* _Data_:
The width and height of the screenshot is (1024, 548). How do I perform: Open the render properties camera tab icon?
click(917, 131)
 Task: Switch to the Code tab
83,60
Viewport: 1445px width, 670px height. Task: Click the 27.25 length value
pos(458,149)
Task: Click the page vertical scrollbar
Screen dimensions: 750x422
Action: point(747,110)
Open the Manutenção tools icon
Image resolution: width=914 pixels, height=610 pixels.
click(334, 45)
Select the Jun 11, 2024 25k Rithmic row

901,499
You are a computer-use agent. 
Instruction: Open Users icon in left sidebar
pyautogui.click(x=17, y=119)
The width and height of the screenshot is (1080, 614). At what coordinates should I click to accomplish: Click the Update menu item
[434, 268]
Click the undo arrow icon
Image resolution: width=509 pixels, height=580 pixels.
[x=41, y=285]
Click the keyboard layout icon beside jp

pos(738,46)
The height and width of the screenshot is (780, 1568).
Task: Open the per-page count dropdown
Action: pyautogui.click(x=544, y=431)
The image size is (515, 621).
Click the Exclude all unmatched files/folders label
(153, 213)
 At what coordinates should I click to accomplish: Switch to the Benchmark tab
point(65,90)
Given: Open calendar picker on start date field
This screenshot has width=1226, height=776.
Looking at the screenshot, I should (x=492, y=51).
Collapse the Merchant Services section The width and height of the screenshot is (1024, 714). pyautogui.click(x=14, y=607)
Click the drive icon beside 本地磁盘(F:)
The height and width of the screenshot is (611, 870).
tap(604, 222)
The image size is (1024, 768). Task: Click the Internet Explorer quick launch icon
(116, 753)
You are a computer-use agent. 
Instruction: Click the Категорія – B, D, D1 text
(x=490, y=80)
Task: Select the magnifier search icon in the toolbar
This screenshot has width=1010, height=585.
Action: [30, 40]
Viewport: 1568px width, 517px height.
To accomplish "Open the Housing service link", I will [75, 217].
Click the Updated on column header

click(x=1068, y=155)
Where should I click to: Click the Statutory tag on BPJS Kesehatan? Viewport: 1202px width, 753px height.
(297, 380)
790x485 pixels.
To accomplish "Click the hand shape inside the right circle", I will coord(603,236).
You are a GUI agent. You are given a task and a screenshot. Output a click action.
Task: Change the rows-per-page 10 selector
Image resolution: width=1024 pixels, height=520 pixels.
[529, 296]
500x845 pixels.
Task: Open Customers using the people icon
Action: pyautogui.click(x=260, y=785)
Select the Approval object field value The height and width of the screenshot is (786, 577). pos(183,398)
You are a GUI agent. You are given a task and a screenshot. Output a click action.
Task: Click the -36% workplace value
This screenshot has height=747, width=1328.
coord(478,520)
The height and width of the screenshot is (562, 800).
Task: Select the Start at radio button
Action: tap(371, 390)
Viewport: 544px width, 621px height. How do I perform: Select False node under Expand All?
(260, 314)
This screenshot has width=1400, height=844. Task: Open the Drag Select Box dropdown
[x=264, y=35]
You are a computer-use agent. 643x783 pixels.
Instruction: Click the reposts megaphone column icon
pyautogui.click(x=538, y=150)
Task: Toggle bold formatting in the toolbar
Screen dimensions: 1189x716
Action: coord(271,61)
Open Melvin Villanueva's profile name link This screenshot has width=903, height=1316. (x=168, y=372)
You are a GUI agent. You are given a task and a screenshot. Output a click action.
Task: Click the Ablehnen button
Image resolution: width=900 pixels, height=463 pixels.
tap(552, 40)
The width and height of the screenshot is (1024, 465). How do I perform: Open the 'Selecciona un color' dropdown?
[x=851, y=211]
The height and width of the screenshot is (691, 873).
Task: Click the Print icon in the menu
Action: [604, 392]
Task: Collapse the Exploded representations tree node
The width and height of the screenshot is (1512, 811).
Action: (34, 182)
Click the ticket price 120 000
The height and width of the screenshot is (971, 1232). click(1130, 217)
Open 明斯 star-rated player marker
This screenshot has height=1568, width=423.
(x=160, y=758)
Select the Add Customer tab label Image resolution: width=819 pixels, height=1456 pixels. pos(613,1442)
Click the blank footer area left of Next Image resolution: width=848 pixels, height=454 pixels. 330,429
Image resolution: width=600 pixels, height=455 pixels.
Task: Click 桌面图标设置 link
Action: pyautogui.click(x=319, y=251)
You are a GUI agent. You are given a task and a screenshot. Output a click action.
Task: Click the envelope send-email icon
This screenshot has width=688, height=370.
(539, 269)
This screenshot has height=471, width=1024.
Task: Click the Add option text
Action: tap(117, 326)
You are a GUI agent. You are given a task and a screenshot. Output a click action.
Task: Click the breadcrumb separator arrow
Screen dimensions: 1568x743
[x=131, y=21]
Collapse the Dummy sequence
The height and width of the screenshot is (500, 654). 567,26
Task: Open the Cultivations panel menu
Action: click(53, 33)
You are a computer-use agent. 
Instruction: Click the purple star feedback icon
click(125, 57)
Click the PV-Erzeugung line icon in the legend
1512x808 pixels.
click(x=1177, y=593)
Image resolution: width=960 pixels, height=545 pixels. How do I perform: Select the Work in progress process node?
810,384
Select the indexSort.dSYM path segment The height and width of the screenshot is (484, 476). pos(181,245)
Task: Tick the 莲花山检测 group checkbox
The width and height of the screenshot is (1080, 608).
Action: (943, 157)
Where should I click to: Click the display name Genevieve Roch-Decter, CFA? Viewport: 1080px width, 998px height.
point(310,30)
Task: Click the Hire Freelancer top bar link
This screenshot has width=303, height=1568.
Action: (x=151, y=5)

* _Task description_: Return the data exactly. Include every record.

* _Solution to this exercise_:
The width and height of the screenshot is (1024, 548). How do I perform: Open the render properties camera tab icon?
click(917, 131)
 Task: Switch to the Code tab
83,60
Viewport: 1445px width, 670px height. Task: Click the 27.25 length value
pos(458,149)
Task: Click the page vertical scrollbar
Screen dimensions: 750x422
Action: point(747,110)
Open the Manutenção tools icon
Image resolution: width=914 pixels, height=610 pixels.
click(334, 45)
Select the Jun 11, 2024 25k Rithmic row

901,499
You are a computer-use agent. 
Instruction: Open Users icon in left sidebar
pyautogui.click(x=17, y=119)
The width and height of the screenshot is (1080, 614). At what coordinates should I click to accomplish: Click the Update menu item
[434, 268]
Click the undo arrow icon
Image resolution: width=509 pixels, height=580 pixels.
[x=41, y=285]
Click the keyboard layout icon beside jp

pos(738,46)
The height and width of the screenshot is (780, 1568).
Task: Open the per-page count dropdown
Action: pyautogui.click(x=544, y=431)
The image size is (515, 621).
Click the Exclude all unmatched files/folders label
(153, 213)
 At what coordinates should I click to accomplish: Switch to the Benchmark tab
point(65,90)
Given: Open calendar picker on start date field
This screenshot has width=1226, height=776.
Looking at the screenshot, I should (x=492, y=51).
Collapse the Merchant Services section The width and height of the screenshot is (1024, 714). pyautogui.click(x=14, y=607)
Click the drive icon beside 本地磁盘(F:)
The height and width of the screenshot is (611, 870).
tap(604, 222)
The image size is (1024, 768). Task: Click the Internet Explorer quick launch icon
(116, 753)
You are a computer-use agent. 
Instruction: Click the Категорія – B, D, D1 text
(x=490, y=80)
Task: Select the magnifier search icon in the toolbar
This screenshot has width=1010, height=585.
Action: [30, 40]
Viewport: 1568px width, 517px height.
To accomplish "Open the Housing service link", I will [75, 217].
Click the Updated on column header

click(x=1068, y=155)
Where should I click to: Click the Statutory tag on BPJS Kesehatan? Viewport: 1202px width, 753px height.
(297, 380)
790x485 pixels.
To accomplish "Click the hand shape inside the right circle", I will coord(603,236).
You are a GUI agent. You are given a task and a screenshot. Output a click action.
Task: Change the rows-per-page 10 selector
Image resolution: width=1024 pixels, height=520 pixels.
[529, 296]
500x845 pixels.
Task: Open Customers using the people icon
Action: pyautogui.click(x=260, y=785)
Select the Approval object field value The height and width of the screenshot is (786, 577). pos(183,398)
You are a GUI agent. You are given a task and a screenshot. Output a click action.
Task: Click the -36% workplace value
This screenshot has height=747, width=1328.
coord(478,520)
The height and width of the screenshot is (562, 800).
Task: Select the Start at radio button
Action: tap(371, 390)
Viewport: 544px width, 621px height. How do I perform: Select False node under Expand All?
(260, 314)
This screenshot has width=1400, height=844. Task: Open the Drag Select Box dropdown
[x=264, y=35]
You are a computer-use agent. 643x783 pixels.
Instruction: Click the reposts megaphone column icon
pyautogui.click(x=538, y=150)
Task: Toggle bold formatting in the toolbar
Screen dimensions: 1189x716
Action: coord(271,61)
Open Melvin Villanueva's profile name link This screenshot has width=903, height=1316. (x=168, y=372)
You are a GUI agent. You are given a task and a screenshot. Output a click action.
Task: Click the Ablehnen button
Image resolution: width=900 pixels, height=463 pixels.
tap(552, 40)
The width and height of the screenshot is (1024, 465). How do I perform: Open the 'Selecciona un color' dropdown?
[x=851, y=211]
The height and width of the screenshot is (691, 873).
Task: Click the Print icon in the menu
Action: [604, 392]
Task: Collapse the Exploded representations tree node
The width and height of the screenshot is (1512, 811).
Action: (34, 182)
Click the ticket price 120 000
The height and width of the screenshot is (971, 1232). click(1130, 217)
Open 明斯 star-rated player marker
This screenshot has height=1568, width=423.
(x=160, y=758)
Select the Add Customer tab label Image resolution: width=819 pixels, height=1456 pixels. pos(613,1442)
Click the blank footer area left of Next Image resolution: width=848 pixels, height=454 pixels. 330,429
Image resolution: width=600 pixels, height=455 pixels.
Task: Click 桌面图标设置 link
Action: pyautogui.click(x=319, y=251)
You are a GUI agent. You are given a task and a screenshot. Output a click action.
Task: Click the envelope send-email icon
This screenshot has width=688, height=370.
(539, 269)
This screenshot has height=471, width=1024.
Task: Click the Add option text
Action: tap(117, 326)
You are a GUI agent. You are given a task and a screenshot. Output a click action.
Task: Click the breadcrumb separator arrow
Screen dimensions: 1568x743
[x=131, y=21]
Collapse the Dummy sequence
The height and width of the screenshot is (500, 654). 567,26
Task: Open the Cultivations panel menu
Action: click(53, 33)
You are a computer-use agent. 
Instruction: Click the purple star feedback icon
click(125, 57)
Click the PV-Erzeugung line icon in the legend
1512x808 pixels.
click(x=1177, y=593)
Image resolution: width=960 pixels, height=545 pixels. How do I perform: Select the Work in progress process node?
810,384
Select the indexSort.dSYM path segment The height and width of the screenshot is (484, 476). pos(181,245)
Task: Tick the 莲花山检测 group checkbox
The width and height of the screenshot is (1080, 608).
Action: (943, 157)
Where should I click to: Click the display name Genevieve Roch-Decter, CFA? Viewport: 1080px width, 998px height.
point(310,30)
Task: Click the Hire Freelancer top bar link
This screenshot has width=303, height=1568.
Action: (x=151, y=5)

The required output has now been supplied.